REQUIRED ACTION -> Give a verbatim repeat of the lines that run from the line containing "sales@wilsonpipeline.com (57, 11)" to the end of the data below.

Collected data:
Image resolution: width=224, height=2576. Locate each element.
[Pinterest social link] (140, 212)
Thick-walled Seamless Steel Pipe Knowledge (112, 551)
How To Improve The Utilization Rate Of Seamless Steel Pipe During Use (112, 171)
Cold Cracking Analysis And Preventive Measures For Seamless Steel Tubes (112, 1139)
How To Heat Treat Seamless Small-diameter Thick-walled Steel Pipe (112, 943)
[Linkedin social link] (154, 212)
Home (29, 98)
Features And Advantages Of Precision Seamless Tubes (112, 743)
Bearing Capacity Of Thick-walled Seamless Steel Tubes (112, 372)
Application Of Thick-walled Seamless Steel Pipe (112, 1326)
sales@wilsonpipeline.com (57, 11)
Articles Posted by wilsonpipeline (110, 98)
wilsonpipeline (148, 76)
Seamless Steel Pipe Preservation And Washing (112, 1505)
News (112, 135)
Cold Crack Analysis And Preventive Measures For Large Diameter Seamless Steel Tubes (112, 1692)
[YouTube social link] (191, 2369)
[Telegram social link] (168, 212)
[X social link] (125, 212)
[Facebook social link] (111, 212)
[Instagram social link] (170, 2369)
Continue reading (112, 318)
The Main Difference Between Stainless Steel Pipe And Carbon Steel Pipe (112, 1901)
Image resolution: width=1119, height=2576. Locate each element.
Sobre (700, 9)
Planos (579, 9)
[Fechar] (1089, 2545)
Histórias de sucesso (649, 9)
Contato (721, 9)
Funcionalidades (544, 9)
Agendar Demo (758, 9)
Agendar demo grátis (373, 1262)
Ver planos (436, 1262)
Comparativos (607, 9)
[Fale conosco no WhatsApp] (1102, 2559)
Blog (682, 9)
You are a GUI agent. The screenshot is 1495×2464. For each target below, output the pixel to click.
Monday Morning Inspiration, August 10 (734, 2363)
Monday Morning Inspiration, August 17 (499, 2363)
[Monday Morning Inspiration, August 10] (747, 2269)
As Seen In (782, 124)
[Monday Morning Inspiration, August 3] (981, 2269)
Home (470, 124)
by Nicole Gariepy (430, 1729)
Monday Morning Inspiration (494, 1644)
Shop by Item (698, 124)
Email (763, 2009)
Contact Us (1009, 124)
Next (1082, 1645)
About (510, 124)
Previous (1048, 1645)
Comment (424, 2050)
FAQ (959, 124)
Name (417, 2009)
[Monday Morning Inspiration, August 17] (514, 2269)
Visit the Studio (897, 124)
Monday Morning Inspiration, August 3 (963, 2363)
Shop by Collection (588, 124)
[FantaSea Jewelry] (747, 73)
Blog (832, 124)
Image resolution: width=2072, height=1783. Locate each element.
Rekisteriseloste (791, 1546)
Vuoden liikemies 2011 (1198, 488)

ANSWER TO THIS EXERCISE ->
sales@wilsonpipeline.com (57, 11)
Articles Posted by wilsonpipeline (110, 98)
wilsonpipeline (148, 76)
Seamless Steel Pipe Preservation And Washing (112, 1505)
News (112, 135)
Cold Crack Analysis And Preventive Measures For Large Diameter Seamless Steel Tubes (112, 1692)
[YouTube social link] (191, 2369)
[Telegram social link] (168, 212)
[X social link] (125, 212)
[Facebook social link] (111, 212)
[Instagram social link] (170, 2369)
Continue reading (112, 318)
The Main Difference Between Stainless Steel Pipe And Carbon Steel Pipe (112, 1901)
Image resolution: width=1119, height=2576. Locate each element.
Sobre (700, 9)
Planos (579, 9)
[Fechar] (1089, 2545)
Histórias de sucesso (649, 9)
Contato (721, 9)
Funcionalidades (544, 9)
Agendar Demo (758, 9)
Agendar demo grátis (373, 1262)
Ver planos (436, 1262)
Comparativos (607, 9)
[Fale conosco no WhatsApp] (1102, 2559)
Blog (682, 9)
You are a GUI agent. The screenshot is 1495×2464. For each target below, output the pixel to click.
Monday Morning Inspiration, August 10 (734, 2363)
Monday Morning Inspiration, August 17 (499, 2363)
[Monday Morning Inspiration, August 10] (747, 2269)
As Seen In (782, 124)
[Monday Morning Inspiration, August 3] (981, 2269)
Home (470, 124)
by Nicole Gariepy (430, 1729)
Monday Morning Inspiration (494, 1644)
Shop by Item (698, 124)
Email (763, 2009)
Contact Us (1009, 124)
Next (1082, 1645)
About (510, 124)
Previous (1048, 1645)
Comment (424, 2050)
FAQ (959, 124)
Name (417, 2009)
[Monday Morning Inspiration, August 17] (514, 2269)
Visit the Studio (897, 124)
Monday Morning Inspiration, August 3 (963, 2363)
Shop by Collection (588, 124)
[FantaSea Jewelry] (747, 73)
Blog (832, 124)
Image resolution: width=2072, height=1783. Locate each element.
Rekisteriseloste (791, 1546)
Vuoden liikemies 2011 (1198, 488)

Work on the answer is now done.